■ **WHAT IS EXPECTED**:
Give exactly the lines from the one with "Instruction: Open the" through the final line of the listing below, both included, leaving out any pictures.

■ **DATA UNDER STUDY**:
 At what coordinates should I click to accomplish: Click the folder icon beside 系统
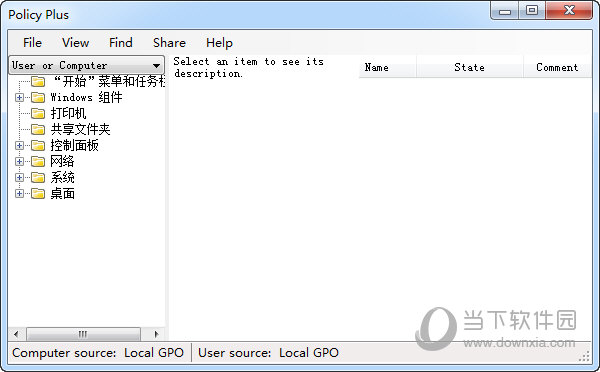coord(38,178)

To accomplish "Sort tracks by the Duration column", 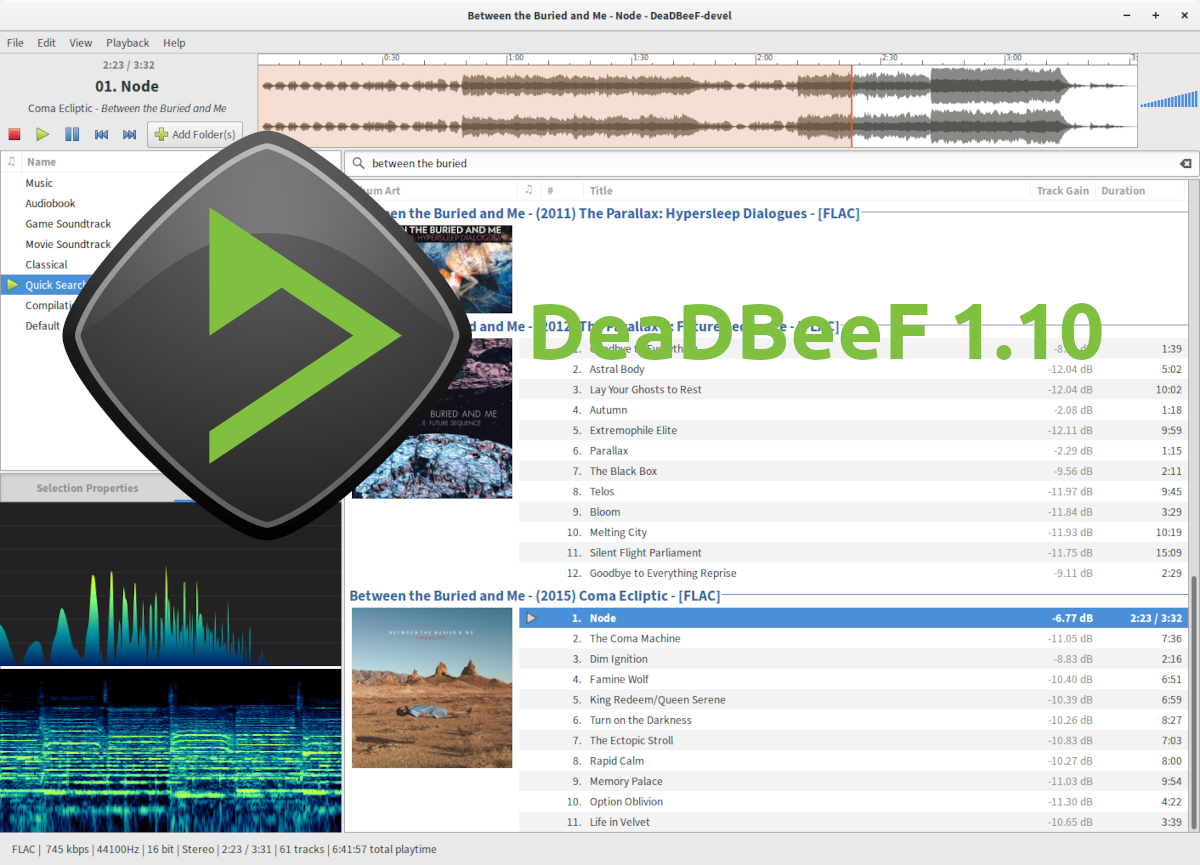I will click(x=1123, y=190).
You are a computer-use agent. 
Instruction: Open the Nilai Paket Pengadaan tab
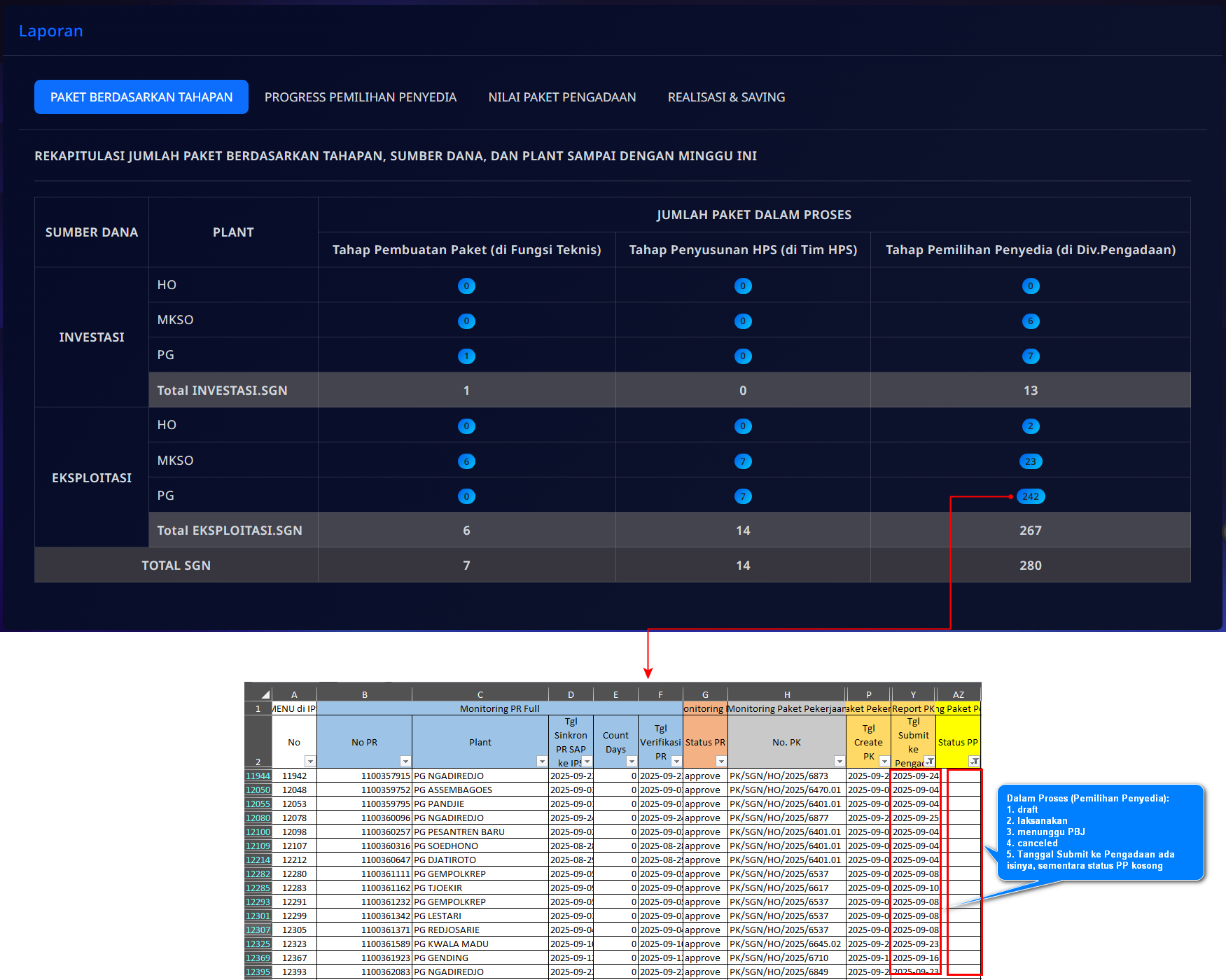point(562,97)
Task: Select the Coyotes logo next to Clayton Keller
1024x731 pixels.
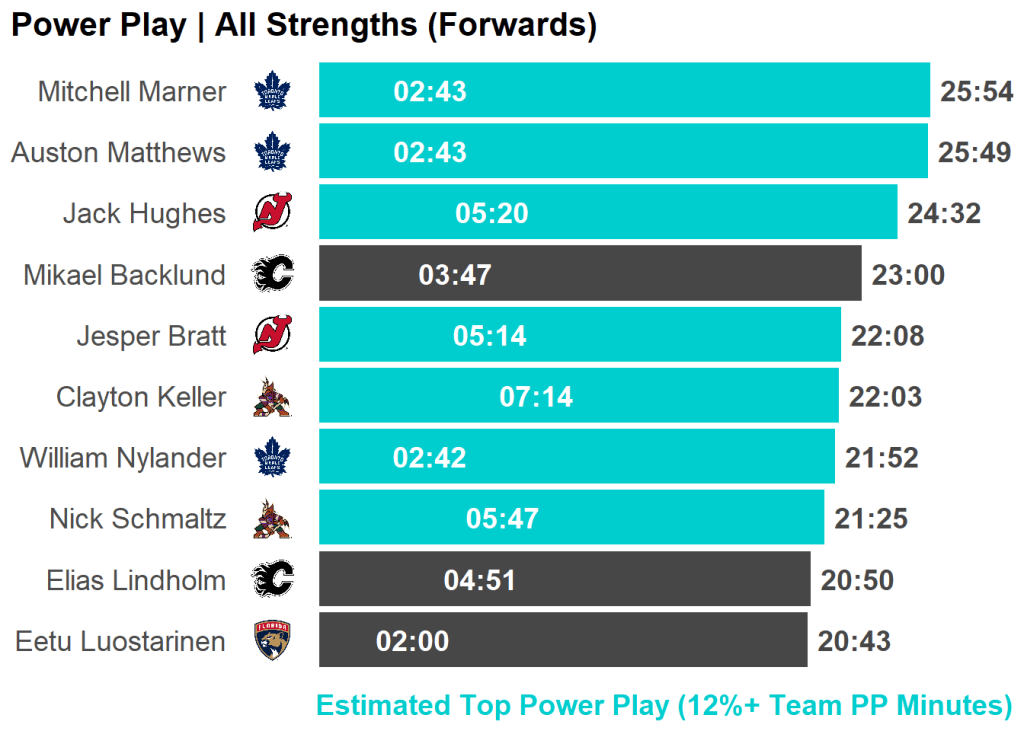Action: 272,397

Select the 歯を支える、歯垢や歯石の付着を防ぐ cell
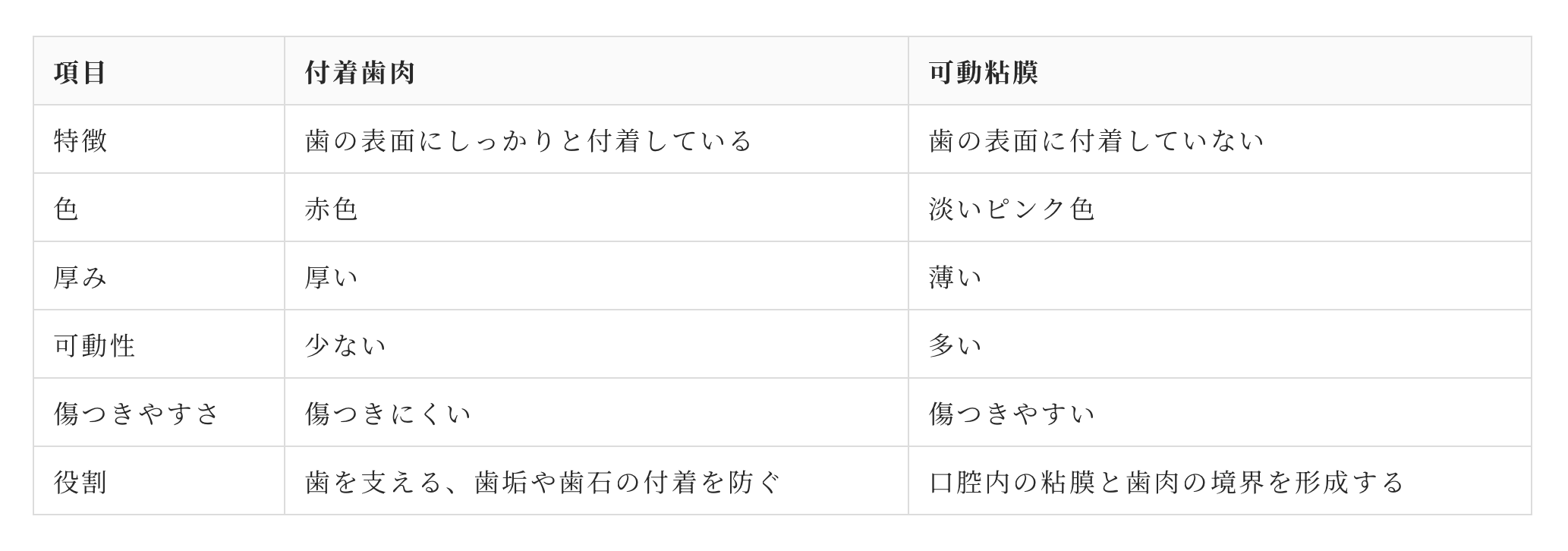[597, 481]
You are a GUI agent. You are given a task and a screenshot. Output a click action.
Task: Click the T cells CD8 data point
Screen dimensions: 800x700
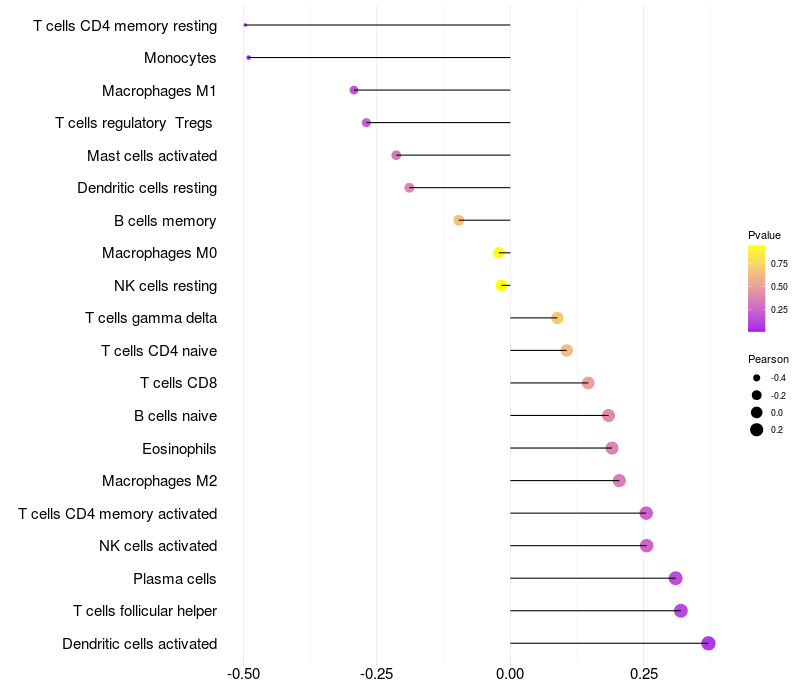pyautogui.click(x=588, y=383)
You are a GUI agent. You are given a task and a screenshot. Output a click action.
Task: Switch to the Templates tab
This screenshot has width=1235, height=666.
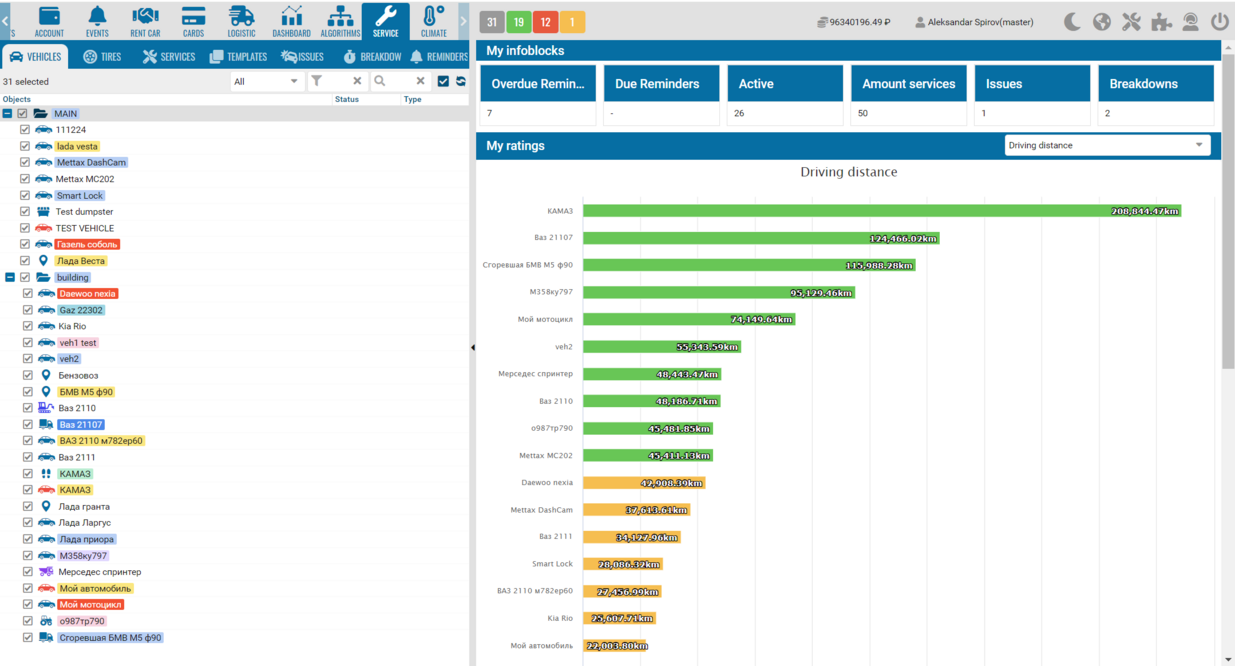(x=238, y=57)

■ **ANSWER SECTION**:
Instruction: Open the Nilai Paket Pengadaan tab
point(562,97)
Task: Select the Coyotes logo next to Clayton Keller
1024x731 pixels.
Action: 272,397

Select the 歯を支える、歯垢や歯石の付着を防ぐ cell
[597, 481]
You are a GUI agent. You are given a task and a screenshot. Output a click action.
Task: Click the T cells CD8 data point
Screen dimensions: 800x700
pyautogui.click(x=588, y=383)
You are a GUI agent. You are given a task and a screenshot. Output a click action.
Task: Switch to the Templates tab
This screenshot has width=1235, height=666.
(x=238, y=57)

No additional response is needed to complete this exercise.